# Scolopendra Dehaani Housing??



## HowseR21 (Nov 5, 2011)

What would you keep a Scolopendra in? I know they're escape artists and I've also heard about them chewing through plastic and even steel mesh :gasp:


So that begs the question..... What can you keep one in that's secure enough that the little bugger won't chew it's way out?


----------



## Lurchenstien (Mar 29, 2013)

I have three S dehaani, one 3cm long, one 10cm and one 18cm long. The 3cm one is in a glass jam jar, the 10cm one is in a 190g Douwe Egberts jar, and the 18cm one is in a glass tank. All three are fine as they are, I have another 10 centipedes, a few in jars, a few in plastic containers, no issues with any of them.


----------



## NikDan (Aug 31, 2013)

I keep mine in acrylic enclosures but there all in a glass cabinet as well no problems so far.


----------



## selina20 (May 28, 2008)

Mines in a plastic tub and so far hasnt even tried to chew out of it :Na_Na_Na_Na:


----------



## HowseR21 (Nov 5, 2011)

Suppose a lot of these people are just spreading horror stories then :lol2:

Glass was the only option I could think of which couldn't be chewed. I'd keep one in plastic until it grows. Then I'd switch it into something a lot more heavy duty! 

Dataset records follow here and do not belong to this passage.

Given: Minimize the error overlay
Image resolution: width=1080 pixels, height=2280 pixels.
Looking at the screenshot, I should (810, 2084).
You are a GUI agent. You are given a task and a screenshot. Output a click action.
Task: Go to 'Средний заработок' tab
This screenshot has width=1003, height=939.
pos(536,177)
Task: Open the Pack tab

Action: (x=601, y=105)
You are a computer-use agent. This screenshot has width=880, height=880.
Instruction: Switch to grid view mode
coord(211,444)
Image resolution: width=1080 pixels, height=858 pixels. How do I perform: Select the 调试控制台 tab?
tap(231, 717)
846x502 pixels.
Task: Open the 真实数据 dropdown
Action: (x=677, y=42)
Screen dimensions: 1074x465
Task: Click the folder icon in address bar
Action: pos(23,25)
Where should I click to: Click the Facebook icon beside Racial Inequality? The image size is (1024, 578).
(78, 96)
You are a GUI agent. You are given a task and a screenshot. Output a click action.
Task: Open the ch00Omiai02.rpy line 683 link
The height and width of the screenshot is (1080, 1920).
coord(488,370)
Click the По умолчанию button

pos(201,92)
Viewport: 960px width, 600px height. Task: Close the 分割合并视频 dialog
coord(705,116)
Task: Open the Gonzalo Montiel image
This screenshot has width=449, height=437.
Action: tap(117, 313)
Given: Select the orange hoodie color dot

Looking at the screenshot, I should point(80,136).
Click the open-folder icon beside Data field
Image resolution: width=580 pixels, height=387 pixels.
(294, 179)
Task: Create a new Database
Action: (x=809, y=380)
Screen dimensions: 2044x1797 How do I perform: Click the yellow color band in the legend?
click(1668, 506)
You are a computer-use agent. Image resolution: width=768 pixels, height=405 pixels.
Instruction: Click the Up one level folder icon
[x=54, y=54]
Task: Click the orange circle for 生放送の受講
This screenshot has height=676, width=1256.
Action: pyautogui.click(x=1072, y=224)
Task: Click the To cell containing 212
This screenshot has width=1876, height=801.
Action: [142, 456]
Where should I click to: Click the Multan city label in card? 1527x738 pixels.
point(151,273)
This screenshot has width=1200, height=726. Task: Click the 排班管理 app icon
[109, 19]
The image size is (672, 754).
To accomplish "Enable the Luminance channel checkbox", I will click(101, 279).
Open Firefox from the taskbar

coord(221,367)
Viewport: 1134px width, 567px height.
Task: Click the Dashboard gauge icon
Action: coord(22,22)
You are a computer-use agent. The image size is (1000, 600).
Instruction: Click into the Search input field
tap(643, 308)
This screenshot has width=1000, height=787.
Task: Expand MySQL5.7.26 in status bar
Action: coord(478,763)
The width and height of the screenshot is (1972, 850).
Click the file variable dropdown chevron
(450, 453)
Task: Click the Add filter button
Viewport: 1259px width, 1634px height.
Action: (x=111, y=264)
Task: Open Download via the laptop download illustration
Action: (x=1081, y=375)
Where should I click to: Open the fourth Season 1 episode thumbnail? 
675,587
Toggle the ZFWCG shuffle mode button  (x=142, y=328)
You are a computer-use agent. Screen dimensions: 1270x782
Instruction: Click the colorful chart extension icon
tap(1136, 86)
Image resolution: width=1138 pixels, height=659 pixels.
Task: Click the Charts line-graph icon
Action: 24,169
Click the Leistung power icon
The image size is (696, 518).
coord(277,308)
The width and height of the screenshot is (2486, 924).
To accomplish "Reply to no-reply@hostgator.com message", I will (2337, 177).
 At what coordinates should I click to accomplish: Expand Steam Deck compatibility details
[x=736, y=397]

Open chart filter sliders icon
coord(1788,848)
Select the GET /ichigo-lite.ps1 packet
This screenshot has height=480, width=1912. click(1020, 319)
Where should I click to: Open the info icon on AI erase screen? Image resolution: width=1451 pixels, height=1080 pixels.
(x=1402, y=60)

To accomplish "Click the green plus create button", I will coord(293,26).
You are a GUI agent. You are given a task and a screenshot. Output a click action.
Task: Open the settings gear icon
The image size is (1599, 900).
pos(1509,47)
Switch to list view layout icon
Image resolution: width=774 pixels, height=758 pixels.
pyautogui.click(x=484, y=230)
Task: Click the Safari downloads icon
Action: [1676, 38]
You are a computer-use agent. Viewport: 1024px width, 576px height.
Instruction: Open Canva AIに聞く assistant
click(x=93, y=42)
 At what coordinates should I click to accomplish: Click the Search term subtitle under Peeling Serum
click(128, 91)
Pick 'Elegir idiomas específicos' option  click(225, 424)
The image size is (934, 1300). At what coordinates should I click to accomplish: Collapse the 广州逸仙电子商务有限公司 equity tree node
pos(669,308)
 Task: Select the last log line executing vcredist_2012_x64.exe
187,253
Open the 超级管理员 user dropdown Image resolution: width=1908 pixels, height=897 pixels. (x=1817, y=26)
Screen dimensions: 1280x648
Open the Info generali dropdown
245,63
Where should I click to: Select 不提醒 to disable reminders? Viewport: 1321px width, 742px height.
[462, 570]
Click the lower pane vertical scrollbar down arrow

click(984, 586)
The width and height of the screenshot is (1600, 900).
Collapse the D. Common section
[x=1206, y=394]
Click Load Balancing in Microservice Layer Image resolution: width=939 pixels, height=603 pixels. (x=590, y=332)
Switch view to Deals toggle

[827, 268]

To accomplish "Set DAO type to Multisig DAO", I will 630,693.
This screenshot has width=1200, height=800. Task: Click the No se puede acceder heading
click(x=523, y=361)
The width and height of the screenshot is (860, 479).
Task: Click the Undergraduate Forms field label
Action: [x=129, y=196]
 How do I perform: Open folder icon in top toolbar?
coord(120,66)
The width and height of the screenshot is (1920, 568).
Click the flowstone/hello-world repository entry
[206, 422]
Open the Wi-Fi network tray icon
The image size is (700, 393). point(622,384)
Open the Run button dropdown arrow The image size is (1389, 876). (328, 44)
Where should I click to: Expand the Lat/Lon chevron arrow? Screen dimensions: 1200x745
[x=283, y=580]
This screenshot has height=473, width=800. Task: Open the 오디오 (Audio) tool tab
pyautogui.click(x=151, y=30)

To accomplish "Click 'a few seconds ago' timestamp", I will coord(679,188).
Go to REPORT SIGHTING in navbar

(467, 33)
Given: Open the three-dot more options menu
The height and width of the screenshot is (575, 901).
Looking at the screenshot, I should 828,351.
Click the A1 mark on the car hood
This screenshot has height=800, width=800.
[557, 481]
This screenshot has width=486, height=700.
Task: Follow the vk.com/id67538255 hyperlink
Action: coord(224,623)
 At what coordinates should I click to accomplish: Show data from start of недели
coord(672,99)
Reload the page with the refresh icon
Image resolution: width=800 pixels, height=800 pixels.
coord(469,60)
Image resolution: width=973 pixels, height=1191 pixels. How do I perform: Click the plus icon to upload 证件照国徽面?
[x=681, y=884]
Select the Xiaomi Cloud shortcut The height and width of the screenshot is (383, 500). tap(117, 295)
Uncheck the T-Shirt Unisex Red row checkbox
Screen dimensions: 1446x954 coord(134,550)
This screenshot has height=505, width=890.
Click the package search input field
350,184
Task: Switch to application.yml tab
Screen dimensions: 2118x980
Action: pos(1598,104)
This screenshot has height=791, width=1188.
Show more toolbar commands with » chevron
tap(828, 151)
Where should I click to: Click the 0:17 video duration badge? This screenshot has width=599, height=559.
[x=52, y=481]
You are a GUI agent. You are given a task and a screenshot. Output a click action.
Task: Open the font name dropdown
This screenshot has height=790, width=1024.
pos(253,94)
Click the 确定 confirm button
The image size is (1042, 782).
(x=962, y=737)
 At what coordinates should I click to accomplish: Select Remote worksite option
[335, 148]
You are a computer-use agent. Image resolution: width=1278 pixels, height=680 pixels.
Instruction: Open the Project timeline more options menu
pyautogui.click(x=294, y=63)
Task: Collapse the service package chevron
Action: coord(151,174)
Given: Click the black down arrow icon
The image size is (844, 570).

Jam jars sounds like a good idea though. The one I'm looking into gettig would be 1-4cm so only a tiddler


----------



## the-reptile-mafia (Jan 4, 2008)

I keep all my pedes that are upto 7-8inches in 5ltr sweet jars that are too tall for them to reach the top, and my deehaani is in a 19ltr rub. The rub is perfect for it, has a couple of inches of eco earth and moss with a few cork tubes half buried, and even with all the décor it cant reach the tope when trying so it's quite secure in there. Also makes a cool enclosure as they're kinda see through.


----------



## Lurchenstien (Mar 29, 2013)

I have a couple of centipedes in thin plastic pots, they're ok so far. As long as they can't get hold of the pot in any way, they ought to be fine.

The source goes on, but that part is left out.